Ling 571 - Deep Processing Techniques for NLP
Winter 2015
Homework #5: Due February 11, 2015
Goals
Through this assignment you will:
- Explore the role of features in implementing linguistic constraints.
- Identify some of the challenges in building compact constraints to define a precise grammar.
- Gain some further familiarity with NLTK.
- Apply feature-based grammars to perform grammar checking.
Background
Please review the class slides and readings in the textbook on feature-based grammars and parsing. Also, review Chapter 9 of the NLTK book for additional detail
on feature structures and feature-based parsing in NLTK.
Building a Feature-based Grammar
Based on the materials above, create a set of context-free grammar
rules augmented with features that are adequate to analyze a small
set of English natural language
sentences.
Your grammar should be able to produce parses for all well-formed sentences in the file and reject all ill-formed sentences in the list.
Parsing
Create a program to parse the example sentences based on your grammar
and analyze the results. Specifically, your program should:
- Load your grammar.
- Use nltk.parse.FeatureEarleyChartParser (or your own
or similar available feature-based parser) to parse the sentences.
- Write the results to a file.
- For each example sentence, output to the file
- the parse of the sentence on a single line, if the sentence is grammatically well-formed, or
- a blank line if the sentence is ill-formed.
Note 1: If the sentence is ambiguous, you only need to print a single parse.
Files
Please adhere to the naming conventions below:
Example and Test Data Files
All data and example files may be found in /dropbox/14-15/571/hw5/.
- feature_sentences.txt: Basic set of sentences to analyze.
- feature_sentences_key.txt: Same set of sentences, but marked for acceptability.
- example_grammar.fcfg: Toy grammar file in NLTK format with features.
- example_results: Example formatted output file.
- example_sents: Sentence file corresponding to the output file above.
Your grammar file
hw5_features.fcfg: This file should contain the
grammar rules with feature augmentations required to parse the acceptable
sentences in the test set and reject the ungrammatical ones.
Grammar Format
The grammar should be written in a format that can be read in by
nltk.data.load() . The .fcfg extension
should allow you to specify to NLTK how to read in your grammar. Sample grammars may be found in the NLTK Book Chapter 9 text, and in the mini example file referenced above.
Feature-based Parsing
Create a program hw5_parser.py that reads in your
grammar, parses test sentences, and produces results as outlined above. It
should take the parameters as specified below:
- grammar.fcfg: The grammar file you created above
covering the example sentences in .fcfg format.

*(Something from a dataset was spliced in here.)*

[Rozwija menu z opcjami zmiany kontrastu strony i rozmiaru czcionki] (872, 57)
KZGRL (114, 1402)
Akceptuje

- Test sentence file: The sentences to parse, one sentence per line.
- hw5_results.out: The output file with the results of
parsing each of the input sentences.
Write-up
Include a file readme.{txt|pdf} to describe and discuss your work. Include problems you came across and how (or if) you
were able to solve them, any insights, special features, and what you learned. Give examples if possible.
If you were not able to complete parts of the project, discuss what you tried and/or what did not work.
This will allow you to receive maximum credit for partial work.
Testing
Your program must run on patas using:
$ condor-submit hw5.cmd
Please see the CLMS wiki pages on the basics of using the condor
cluster.
All files created by the condor run should appear in the top level of
the directory.
Handing in your work
All homework should be handed in using the class CollectIt.
Use the tar command to build a single hand-in file, named
hw#.tar where # is the number of the homework assignment and
containing all the material necessary to test your assignment. Your
hw5.cmd should be at the top level of whatever directory structure
you are using.
For example, in your top-level directory, run:
$ tar cvf hw5.tar *